Traditionally, we have used the quarter-degree grid scale to generate distribution maps in biodiversity atlases. In southern Africa, this convention started with the Bird Atlas of Natal, published in 1980, four decades ago. There is no explanation in the book as to why Digby Cyrus and Nigel Robson, the project team and co-authors, chose this grid scale. It was adopted by almost all subsequent biodiversity atlas projects.

*The butterfly species which is used to illustrate this blog is the Common Dotted Border* Mylothris agathina. The photo shows the “dotted border”. There is a total of 3,290 records of this species in the LepiMAP section of the Virtual Museum. This record was made by citizen scientist Vincent Parker on 27 June 2019, from the Humansdorp district of the Eastern Cape. The record is curated at http://vmus.adu.org.za/?vm=LepiMAP-688850

This blog explores a range of alternative grid scales. But, as distribution maps go, it is a restricted range. These are all simple presence-absence distribution maps for the butterfly species, Common Dotted Border Mylothris agathina, featured above. If this species of butterfly was recorded anywhere within a grid cell, the grid cell is shaded. The species might have been recorded only once, or multiple times; this is not shown in any way. If the species was not recorded, the grid cell is not shaded. These maps do not attempt to show relative abundance. They are analogous to the “on-off” distribution maps in field guides, which are generally reproduced at much the same size as postage stamps.

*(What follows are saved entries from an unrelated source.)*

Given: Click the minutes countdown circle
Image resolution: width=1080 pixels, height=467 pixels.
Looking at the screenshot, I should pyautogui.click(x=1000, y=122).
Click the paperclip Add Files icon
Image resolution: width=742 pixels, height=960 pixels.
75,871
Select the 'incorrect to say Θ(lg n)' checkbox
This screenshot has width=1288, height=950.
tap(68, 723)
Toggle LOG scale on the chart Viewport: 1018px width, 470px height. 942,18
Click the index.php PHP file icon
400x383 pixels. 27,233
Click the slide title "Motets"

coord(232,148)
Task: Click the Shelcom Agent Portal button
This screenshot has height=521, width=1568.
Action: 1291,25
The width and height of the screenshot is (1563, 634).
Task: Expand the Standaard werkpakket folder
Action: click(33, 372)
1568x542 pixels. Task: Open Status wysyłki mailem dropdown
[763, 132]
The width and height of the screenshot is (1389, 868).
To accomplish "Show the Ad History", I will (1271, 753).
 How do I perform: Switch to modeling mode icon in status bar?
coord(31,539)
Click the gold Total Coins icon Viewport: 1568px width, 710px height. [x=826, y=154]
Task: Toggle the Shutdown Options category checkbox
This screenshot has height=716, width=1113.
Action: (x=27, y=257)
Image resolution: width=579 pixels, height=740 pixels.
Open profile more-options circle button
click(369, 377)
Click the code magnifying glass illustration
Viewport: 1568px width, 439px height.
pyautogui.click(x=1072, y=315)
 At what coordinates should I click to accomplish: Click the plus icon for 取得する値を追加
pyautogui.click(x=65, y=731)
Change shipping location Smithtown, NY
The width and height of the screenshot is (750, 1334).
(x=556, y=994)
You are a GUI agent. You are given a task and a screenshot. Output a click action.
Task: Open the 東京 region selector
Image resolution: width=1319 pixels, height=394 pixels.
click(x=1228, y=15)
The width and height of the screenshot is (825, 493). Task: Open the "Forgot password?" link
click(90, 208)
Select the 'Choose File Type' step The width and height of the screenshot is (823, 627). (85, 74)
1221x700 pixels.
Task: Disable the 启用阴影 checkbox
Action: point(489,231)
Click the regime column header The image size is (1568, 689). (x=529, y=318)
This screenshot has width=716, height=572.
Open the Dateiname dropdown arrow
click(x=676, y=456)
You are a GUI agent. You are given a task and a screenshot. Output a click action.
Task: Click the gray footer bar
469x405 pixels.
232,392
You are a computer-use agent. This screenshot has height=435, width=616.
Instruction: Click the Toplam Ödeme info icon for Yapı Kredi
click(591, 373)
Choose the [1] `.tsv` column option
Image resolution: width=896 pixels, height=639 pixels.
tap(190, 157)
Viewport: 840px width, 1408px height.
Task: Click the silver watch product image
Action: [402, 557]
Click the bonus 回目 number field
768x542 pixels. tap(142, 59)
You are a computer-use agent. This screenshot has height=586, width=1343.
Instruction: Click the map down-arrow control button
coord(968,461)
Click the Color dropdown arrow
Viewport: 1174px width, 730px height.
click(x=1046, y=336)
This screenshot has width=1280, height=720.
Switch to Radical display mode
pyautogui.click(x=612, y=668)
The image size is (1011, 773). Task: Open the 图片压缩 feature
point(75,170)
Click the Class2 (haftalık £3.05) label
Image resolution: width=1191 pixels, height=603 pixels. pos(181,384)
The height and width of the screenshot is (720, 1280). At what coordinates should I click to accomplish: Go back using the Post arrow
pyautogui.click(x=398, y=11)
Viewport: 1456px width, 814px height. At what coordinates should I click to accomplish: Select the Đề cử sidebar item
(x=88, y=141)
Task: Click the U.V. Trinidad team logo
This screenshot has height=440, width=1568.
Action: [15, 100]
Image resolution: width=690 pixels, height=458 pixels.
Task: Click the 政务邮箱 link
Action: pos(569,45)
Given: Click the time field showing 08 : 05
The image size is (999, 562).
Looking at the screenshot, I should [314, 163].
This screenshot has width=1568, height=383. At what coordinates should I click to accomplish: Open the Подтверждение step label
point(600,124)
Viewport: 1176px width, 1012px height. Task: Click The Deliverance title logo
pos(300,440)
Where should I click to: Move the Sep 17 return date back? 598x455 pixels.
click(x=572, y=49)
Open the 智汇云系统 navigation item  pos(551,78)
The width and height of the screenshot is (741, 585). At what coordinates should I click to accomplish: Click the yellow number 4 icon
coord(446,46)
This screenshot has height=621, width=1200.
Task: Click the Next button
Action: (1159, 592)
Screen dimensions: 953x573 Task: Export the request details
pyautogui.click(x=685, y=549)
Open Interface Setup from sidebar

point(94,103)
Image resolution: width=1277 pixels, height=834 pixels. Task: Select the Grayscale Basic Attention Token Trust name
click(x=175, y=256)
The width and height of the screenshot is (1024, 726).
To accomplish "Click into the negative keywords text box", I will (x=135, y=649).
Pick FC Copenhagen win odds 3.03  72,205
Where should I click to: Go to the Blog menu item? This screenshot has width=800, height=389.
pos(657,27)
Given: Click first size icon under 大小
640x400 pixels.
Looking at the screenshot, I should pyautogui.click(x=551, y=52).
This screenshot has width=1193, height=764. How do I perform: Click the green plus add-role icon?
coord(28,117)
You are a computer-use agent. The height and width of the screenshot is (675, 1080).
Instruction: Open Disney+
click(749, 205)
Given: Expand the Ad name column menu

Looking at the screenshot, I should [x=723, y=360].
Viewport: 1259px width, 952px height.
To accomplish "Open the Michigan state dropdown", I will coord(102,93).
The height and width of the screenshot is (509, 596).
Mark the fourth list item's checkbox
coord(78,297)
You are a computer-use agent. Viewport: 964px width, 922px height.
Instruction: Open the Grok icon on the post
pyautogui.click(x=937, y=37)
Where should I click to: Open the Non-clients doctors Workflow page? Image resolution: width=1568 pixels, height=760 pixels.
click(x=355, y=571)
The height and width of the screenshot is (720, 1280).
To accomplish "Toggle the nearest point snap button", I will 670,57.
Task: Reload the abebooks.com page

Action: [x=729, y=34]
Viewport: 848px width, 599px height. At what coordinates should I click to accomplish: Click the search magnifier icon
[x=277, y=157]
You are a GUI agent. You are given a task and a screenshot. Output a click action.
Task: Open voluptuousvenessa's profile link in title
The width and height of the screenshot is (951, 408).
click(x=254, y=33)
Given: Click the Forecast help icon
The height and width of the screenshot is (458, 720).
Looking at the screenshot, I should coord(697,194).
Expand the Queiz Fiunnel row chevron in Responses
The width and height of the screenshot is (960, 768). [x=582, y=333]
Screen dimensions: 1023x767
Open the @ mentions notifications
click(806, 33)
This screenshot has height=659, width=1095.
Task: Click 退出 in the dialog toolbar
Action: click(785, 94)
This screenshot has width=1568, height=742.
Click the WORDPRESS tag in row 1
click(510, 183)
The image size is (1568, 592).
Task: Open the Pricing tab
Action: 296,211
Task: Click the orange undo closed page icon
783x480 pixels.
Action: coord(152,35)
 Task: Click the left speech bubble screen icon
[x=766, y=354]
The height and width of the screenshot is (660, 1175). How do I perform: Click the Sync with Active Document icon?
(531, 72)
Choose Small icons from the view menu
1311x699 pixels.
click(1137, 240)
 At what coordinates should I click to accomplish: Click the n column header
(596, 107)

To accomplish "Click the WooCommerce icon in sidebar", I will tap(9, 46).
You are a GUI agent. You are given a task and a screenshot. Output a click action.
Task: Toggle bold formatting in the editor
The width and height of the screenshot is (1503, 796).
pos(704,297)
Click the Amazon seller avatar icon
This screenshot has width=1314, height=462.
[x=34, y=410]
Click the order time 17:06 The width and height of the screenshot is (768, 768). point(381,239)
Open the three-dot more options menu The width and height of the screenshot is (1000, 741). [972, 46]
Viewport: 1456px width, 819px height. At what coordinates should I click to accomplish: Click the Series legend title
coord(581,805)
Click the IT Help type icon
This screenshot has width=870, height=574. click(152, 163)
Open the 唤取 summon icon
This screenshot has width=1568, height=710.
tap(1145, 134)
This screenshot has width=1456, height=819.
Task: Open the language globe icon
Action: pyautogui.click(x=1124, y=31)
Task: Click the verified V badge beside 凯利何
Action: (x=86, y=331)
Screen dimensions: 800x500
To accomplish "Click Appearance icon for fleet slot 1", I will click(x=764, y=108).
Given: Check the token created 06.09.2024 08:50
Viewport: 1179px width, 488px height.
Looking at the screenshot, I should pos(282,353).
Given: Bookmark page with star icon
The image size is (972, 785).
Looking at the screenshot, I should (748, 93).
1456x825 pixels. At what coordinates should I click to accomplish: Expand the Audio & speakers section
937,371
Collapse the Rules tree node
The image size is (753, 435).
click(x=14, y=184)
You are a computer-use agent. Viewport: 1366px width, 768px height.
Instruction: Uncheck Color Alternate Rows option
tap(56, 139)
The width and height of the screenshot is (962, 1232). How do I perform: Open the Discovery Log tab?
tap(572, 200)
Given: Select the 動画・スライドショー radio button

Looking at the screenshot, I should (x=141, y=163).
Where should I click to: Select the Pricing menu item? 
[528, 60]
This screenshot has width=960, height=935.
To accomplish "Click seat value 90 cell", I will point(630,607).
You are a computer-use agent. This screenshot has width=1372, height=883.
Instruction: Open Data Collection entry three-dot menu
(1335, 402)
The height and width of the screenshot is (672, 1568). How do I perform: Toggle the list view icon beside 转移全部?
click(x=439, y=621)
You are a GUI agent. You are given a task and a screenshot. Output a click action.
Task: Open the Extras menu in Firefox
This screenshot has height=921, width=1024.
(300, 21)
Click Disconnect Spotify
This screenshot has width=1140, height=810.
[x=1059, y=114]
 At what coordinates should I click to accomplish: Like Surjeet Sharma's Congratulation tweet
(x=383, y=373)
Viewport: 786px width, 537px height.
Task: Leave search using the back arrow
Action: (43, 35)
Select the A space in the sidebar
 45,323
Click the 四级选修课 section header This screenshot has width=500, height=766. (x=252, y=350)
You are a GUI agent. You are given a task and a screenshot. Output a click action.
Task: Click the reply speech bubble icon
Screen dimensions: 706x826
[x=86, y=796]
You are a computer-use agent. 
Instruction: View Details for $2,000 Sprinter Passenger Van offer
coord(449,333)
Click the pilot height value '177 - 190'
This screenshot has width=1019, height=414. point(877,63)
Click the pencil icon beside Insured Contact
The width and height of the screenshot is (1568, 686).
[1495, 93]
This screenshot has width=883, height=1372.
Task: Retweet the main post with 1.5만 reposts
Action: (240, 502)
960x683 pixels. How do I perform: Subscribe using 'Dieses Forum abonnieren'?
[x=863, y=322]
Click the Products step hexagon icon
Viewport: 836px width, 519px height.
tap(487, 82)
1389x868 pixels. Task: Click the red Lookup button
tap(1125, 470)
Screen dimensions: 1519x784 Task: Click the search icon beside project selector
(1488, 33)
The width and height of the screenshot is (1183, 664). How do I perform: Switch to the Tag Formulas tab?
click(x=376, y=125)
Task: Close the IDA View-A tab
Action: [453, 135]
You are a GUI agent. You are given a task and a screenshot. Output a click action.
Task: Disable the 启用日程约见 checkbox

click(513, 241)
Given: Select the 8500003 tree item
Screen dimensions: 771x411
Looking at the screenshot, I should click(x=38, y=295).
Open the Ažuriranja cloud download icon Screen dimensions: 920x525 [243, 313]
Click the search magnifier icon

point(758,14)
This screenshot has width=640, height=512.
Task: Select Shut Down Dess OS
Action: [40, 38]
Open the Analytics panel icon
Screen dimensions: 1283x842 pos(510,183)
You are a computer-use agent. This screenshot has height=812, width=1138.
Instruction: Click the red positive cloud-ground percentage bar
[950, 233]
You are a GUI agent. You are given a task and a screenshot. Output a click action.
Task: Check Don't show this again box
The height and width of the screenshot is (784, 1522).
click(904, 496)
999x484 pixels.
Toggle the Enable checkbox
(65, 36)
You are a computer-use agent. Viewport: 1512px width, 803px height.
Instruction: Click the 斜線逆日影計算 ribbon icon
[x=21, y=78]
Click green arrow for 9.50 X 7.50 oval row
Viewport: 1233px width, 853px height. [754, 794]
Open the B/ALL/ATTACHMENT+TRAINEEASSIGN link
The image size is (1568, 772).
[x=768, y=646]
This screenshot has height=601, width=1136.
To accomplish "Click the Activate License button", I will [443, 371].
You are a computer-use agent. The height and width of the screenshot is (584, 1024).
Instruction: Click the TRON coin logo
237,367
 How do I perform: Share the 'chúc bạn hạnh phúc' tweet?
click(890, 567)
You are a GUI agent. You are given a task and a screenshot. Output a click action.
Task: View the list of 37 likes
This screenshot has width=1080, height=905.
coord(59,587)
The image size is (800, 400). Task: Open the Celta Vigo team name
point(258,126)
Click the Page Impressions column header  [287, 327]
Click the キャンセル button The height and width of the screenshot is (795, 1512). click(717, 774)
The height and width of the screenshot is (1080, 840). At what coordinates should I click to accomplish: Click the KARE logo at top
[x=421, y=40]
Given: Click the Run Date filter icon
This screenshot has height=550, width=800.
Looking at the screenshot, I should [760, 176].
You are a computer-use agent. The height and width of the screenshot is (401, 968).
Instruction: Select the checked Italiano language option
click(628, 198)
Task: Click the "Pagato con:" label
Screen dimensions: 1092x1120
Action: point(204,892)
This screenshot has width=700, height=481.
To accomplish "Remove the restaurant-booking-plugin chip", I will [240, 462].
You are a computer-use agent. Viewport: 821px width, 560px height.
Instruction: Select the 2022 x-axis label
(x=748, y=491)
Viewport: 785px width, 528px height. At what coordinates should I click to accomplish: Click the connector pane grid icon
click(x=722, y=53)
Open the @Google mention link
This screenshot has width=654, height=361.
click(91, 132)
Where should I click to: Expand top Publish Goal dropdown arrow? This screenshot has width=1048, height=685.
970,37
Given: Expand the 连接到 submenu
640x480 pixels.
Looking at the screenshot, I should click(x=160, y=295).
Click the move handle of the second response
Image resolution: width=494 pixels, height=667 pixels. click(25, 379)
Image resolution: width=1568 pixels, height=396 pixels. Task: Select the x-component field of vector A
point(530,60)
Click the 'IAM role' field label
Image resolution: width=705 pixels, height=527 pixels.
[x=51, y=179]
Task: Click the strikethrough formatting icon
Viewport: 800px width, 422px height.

The blog steadily works its way inwards from two extremes. The first map presented uses a 60 minute grid and the second uses a one minute grid. Then it goes to 30 and three, etc.

This is the distribution map for the Common Dotted Border, on a one-degree grid scale (or 60 minutes). If the species was recorded at least once, anywhere within the grid cell, it is shaded. (If there is a photographic Virtual Museum record, the grid cell is shaded green; if there are only specimen records, the shading is dark grey.)

At first glance, the next map looks blank. You need to look at it carefully. The distribution of the Common Dotted Border is shown on a one-minute grid:

This map, using the one-minute grid, is essentially marking the exact points at which Common Dotted Borders have been recorded. But the individual dots are so small that, unless there is a cluster of them, they are hard to see. Below is the one-minute grid scale map for just KwaZulu-Natal. With this enlarged map, the individual points are visible.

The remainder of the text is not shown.